‘Gene misbehaviour’ is surprisingly common in healthy people, Cambridge scientists find

‘Gene misbehaviour’, where genes are active when they were expected to be switched off, is surprisingly common in the healthy human population, scientists have found.

Several mechanisms behind these gene activity errors have also been identified, which may help to guide new precision medicine approaches, or enable the development of targeted therapies to correct gene expression.

The human genome contain about 19,900 genes, which form a key part of the instruction manual for our bodies by encoding the proteins that carry out cell functions.

Gene regulation turns these gene instructions on and off as needed, depending on the specific role of a cell, or environmental factors.

But when the regulation fails and a typically inactive gene is activated, or ‘expressed’, it can disrupt normal cell function.

For the first time, researchers from the Wellcome Sanger Institute, the University of Cambridge and AstraZeneca have now studied the activity of inactive genes in a large, healthy population. They analysed blood samples from 4,568 healthy individuals from the INTERVAL study, using advanced RNA sequencing techniques to measure gene activity and whole genome sequencing to identify genetic changes behind irregular gene activity.

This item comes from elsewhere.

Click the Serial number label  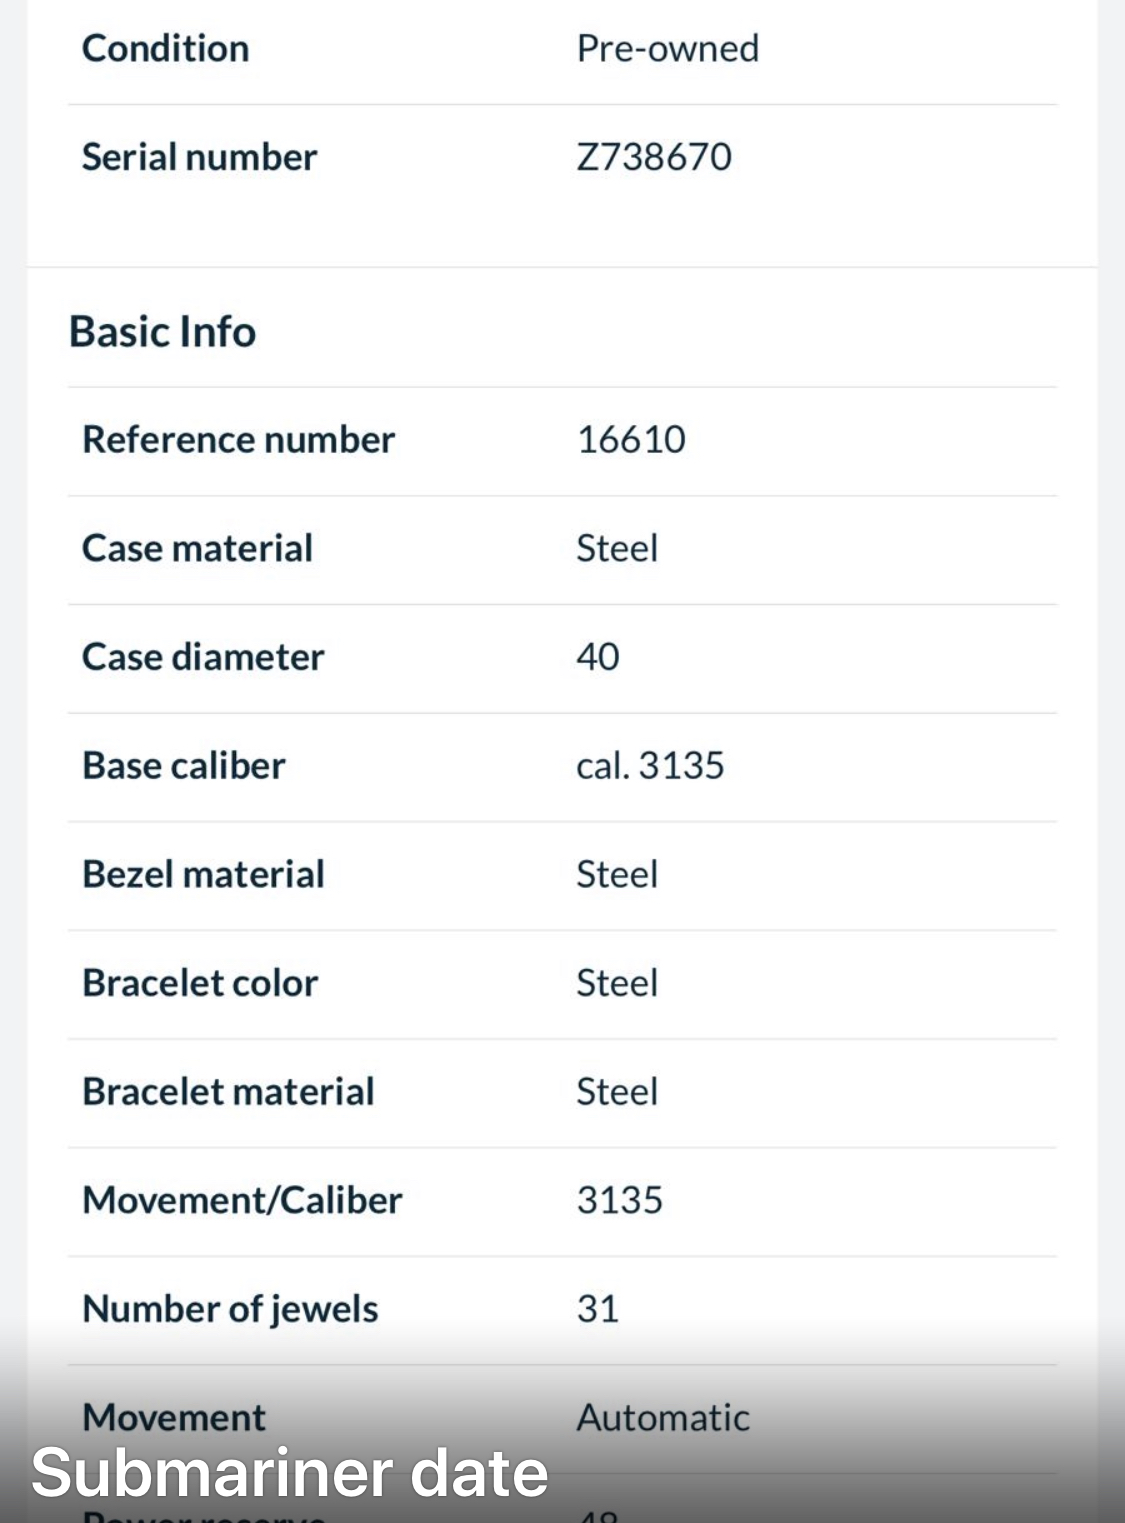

They found that misexpression is rare at the individual gene level, occurring in only 0.07 per cent of genes, but it occurred in 96 per cent of samples - and involves more than half of the genes that should be inactive. They found these events can be caused by rare structural changes in the DNA

While misexpressions has previously been linked to several rare diseases, such as congenital limb syndromes, it is not known how often or why it happens in the general population.

However, while gene misbehaviour is common, it does not always lead to health issues.

Thomas Vanderstichele, first author of the study at the Wellcome Sanger Institute, said: “Until now, we have been looking at disease risk through the lens of highly active genes. Our study reveals ‘unusual’ gene activity is far more usual than previously thought and we need to consider the full picture, including genes that shouldn't be active but sometimes are. This is a big step towards more personalised healthcare, enabling a more comprehensive understanding of all the ways our genes impact our health.”

The findings were published last week in the American Journal of Human Genetics and could be used to investigate complex diseases.

Dr Katie Burnham, author of the study at the Wellcome Sanger Institute, said: “Interestingly, while over half of genes occasionally misexpress, we find certain critical genes, particularly those governing development, rarely make such mistakes. This suggests that when these essential genes do misexpress, the consequences for health and disease are likely to be more severe.”

Dr Emma Davenport, senior author of the study at the Wellcome Sanger Institute, added: “The work of this pioneering large-scale study is testament to the incredible ‘genomics ecosystem’ in Cambridge that brought together experts from the Sanger Institute, the University of Cambridge and AstraZeneca. The findings open avenues for research into gene misexpression across different tissues, to understand its role in various diseases and potential treatments.”